Así sucede hoy con Venezuela, el país que más elecciones democráticas ha realizado en la región.
Quien dirige la andanada de mentiras sobre el proceso electoral en la nación bolivariana, Estados Unidos, no es ejemplo para nadie, ni en esta ni en otras asignaturas sobre la democracia.
En la nación del Norte, cuando el actual mandatario Joe Biden ganó los comicios, su rival de entonces, Donald Trump, aseguró que era un fraude y animó a la desobediencia.
No conforme con esto, estimuló a fundamentalistas a invadir el Capitolio y tomar el Congreso. Otro tanto ocurrió en Brasil, donde Jair Bolsonaro hasta dirigió el asalto al edificio de los tres poderes.
En el tema electoral hay más trigo. A las elecciones en Estados Unidos, por ejemplo, no se invitan observadores internacionales. Ni siquiera a la Organización de los Estados Americanos (OEA).
En EE. UU. la democracia es tan «segura» y «transparente», que un presidente ha llegado a elegirse siendo el candidato que obtuvo menos votos de ciudadanos.
En este viciado contexto, a Latinoamérica se le ha impuesto un modelo electoral en el que se le da más importancia a los observadores foráneos, que al ejercicio popular del sufragio.
Desempeña un papel determinante en ese proceso el poder mediático en manos de monopolios occidentales, de los que muchos de ellos son servidores fieles a las reglas salidas de instituciones como la Usaid, la NED, o el propio Departamento de Estado.
Quien paga, manda, recoge una expresión popular de la época colonial. Esta vez contra Venezuela se lanzan todo tipo de dardos envenenados.
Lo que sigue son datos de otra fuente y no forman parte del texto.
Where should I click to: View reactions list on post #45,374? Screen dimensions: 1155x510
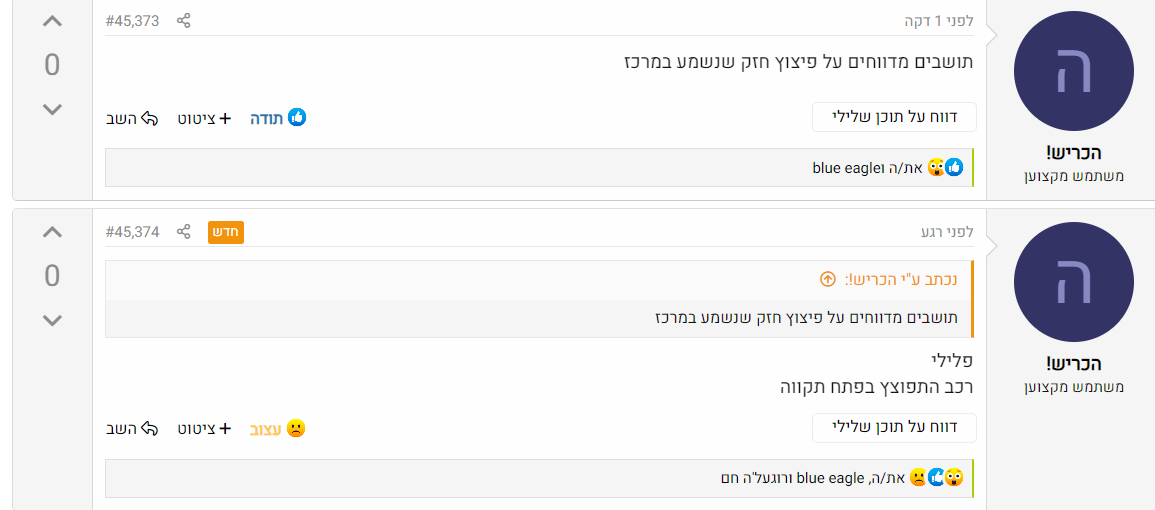click(x=840, y=478)
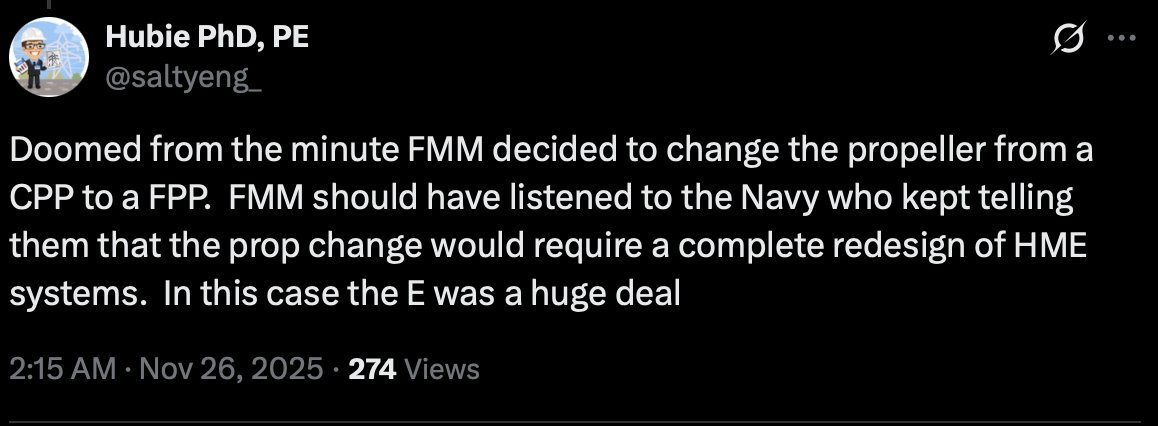Screen dimensions: 1158x426
Task: Click the 2:15 AM timestamp
Action: point(62,369)
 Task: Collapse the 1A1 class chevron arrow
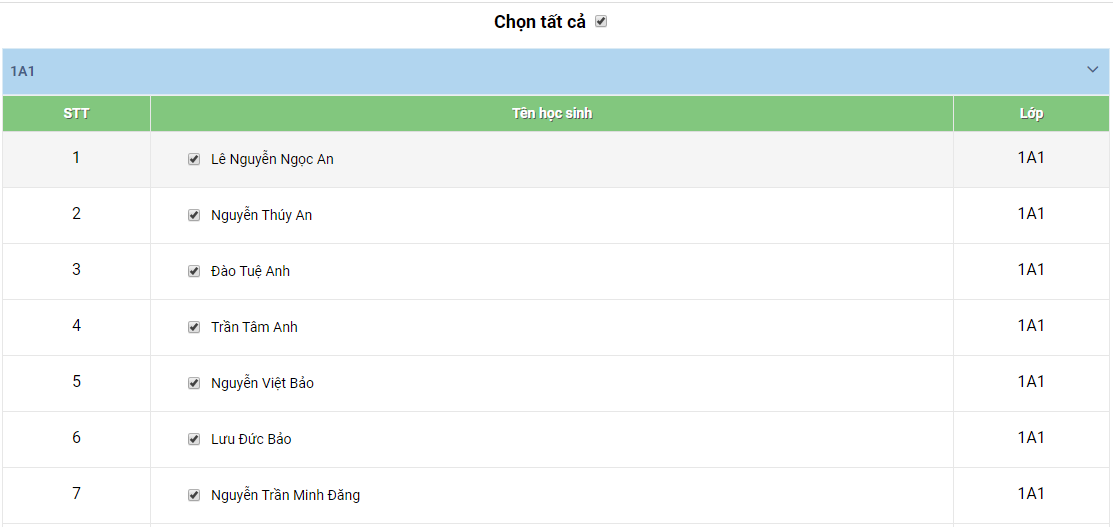tap(1092, 70)
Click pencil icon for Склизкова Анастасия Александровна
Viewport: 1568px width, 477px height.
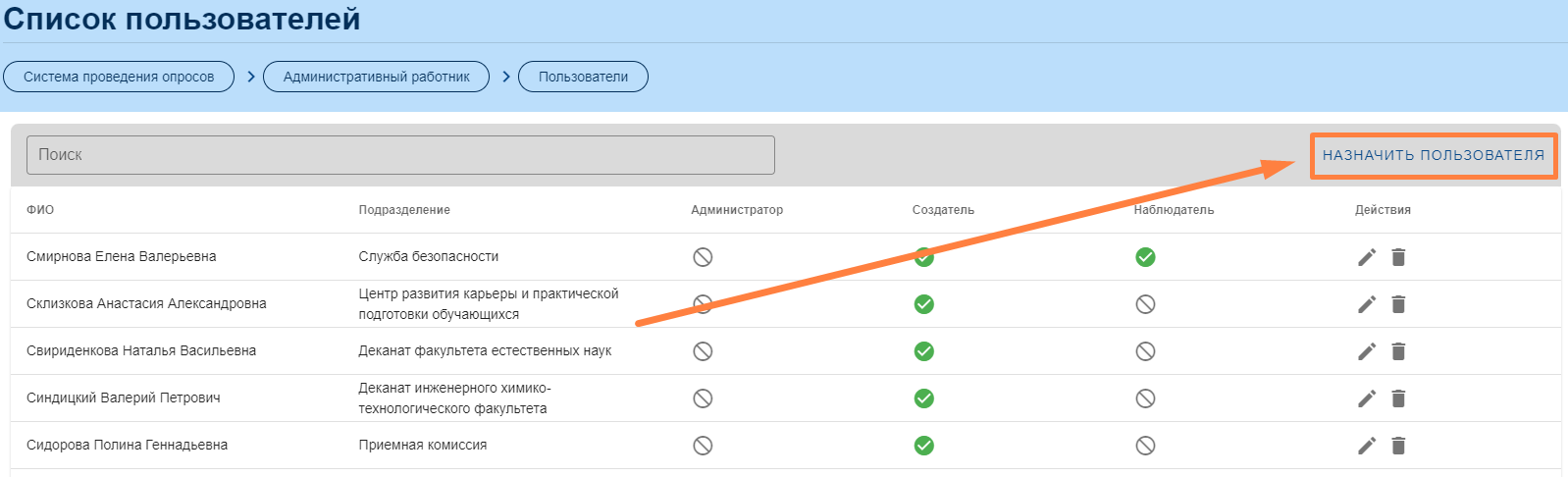pyautogui.click(x=1367, y=304)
Se apuesta por imponer a otro Guaidó, ahora en la figura de Edmundo González, arropado bajo el manto de María Corina Machado, con un expediente que la compromete con todo tipo de acciones delictivas y desestabilizadoras.
Sabe Washington que detrás de sus decisiones se lanzarían, como lo hicieron en el caso de Guaidó, desde una Unión Europea invalidada por su servilismo, hasta una copia borrosa del fallecido Grupo de Lima, fabricado en esa oportunidad para aislar al país bolivariano.
Obligar a que un proceso electoral sea calificado por observadores internacionales resulta un recurso colonialista, como si cada nación libre e independiente no fuera capaz de gobernarse a sí misma.
Me viene a la mente, entonces, aquello que expresó Fidel a raíz de la llamada Crisis de Octubre, cuando el gobierno de EE. UU. quiso inspeccionar en territorio cubano a los barcos soviéticos que regresaban a Rusia los misiles nucleares: «A este país no lo inspecciona nadie».
Y no hubo inspección, que solo podían hacer en aguas internacionales, lejos de la costa de un país libre y digno.